This is the official implementation of the paper
G4SATBench: Benchmarking and Advancing SAT Solving with Graph Neural Networks
Zhaoyu Li, Jinpei Guo, Xujie Si
In Transactions on Machine Learning Research (TMLR 2024).
.
├── assets # Figures
├── external # External binary files
├── g4satbench
│ ├── data # PyG data/dataset/dataloader
│ ├── generators # Sythetic CNF generators and label generators
│ ├── models # GNN models
│ └── utils # Utilities like format printing, logs, etc.
├── scripts # Useful scripts
├── calc_stats.py # Calculate statistics of the generated datasets
├── eval_model.py # Evaluate the performance of a GNN model
├── pretrain_model.py # Pretrain a GNN model with augmented instances
└── train_model.py # Train a GNN model
We recommend running the following lines to get started:
conda create -n g4satbench python=3.9
conda activate g4satbench
bash scripts/install.sh
We provide 7 synthetic SAT generators to produce CNF formulas in DIMACS format.
An example SAT instance
p cnf 3 2
1 2 -3 0
-2 3 0
To generate our used SAT datasets, you can use the following scripts:
# our default data directory is ~/g4satbench, you can replace ~/g4satbench in the following scripts to your own data directory
# generate SAT datasets
bash scripts/gen_data.sh
# generate ground truth satisfying assignments and unsat-core variables
bash scripts/gen_label.sh
# generate augmented SAT datasets
bash scripts/gen_aug_data.sh
# calculate dataset statistics (optional)
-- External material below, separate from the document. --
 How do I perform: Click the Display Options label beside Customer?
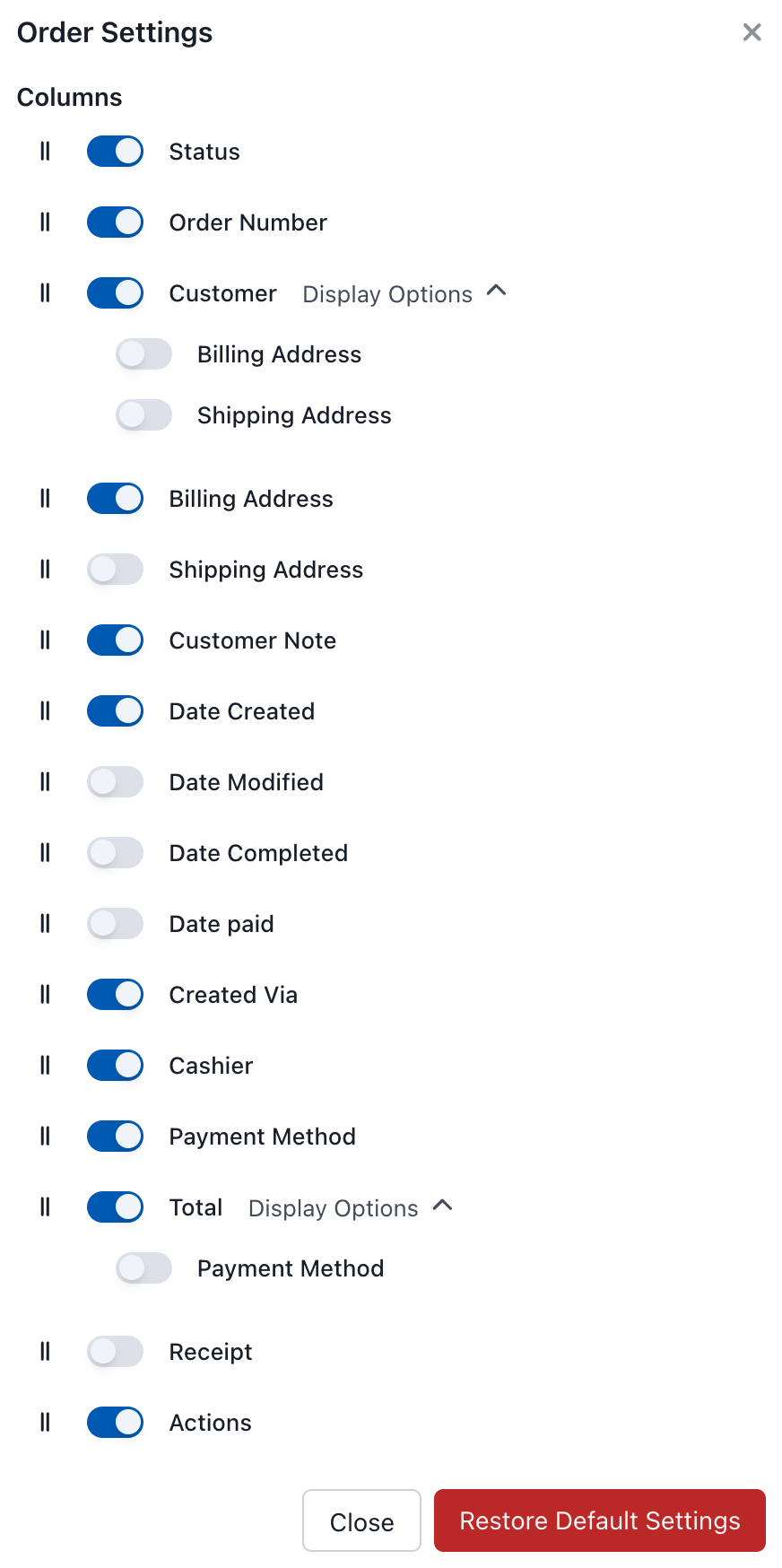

bash scripts/calc_stats.sh
If you want to build your datasets with our provided generators in different settings (e.g., hyperparameters, dataset size) or add new generators, you may try to modify/add files in g4satbench/generators/
and run the following line to construct the datasets:
python g4satbench/generators/<generator>.py ~/g4satbench/<difficulty>/<generator>/ --train_instances <train_instances> --valid_instances <valid_instances> --test_instances <test_instances> ...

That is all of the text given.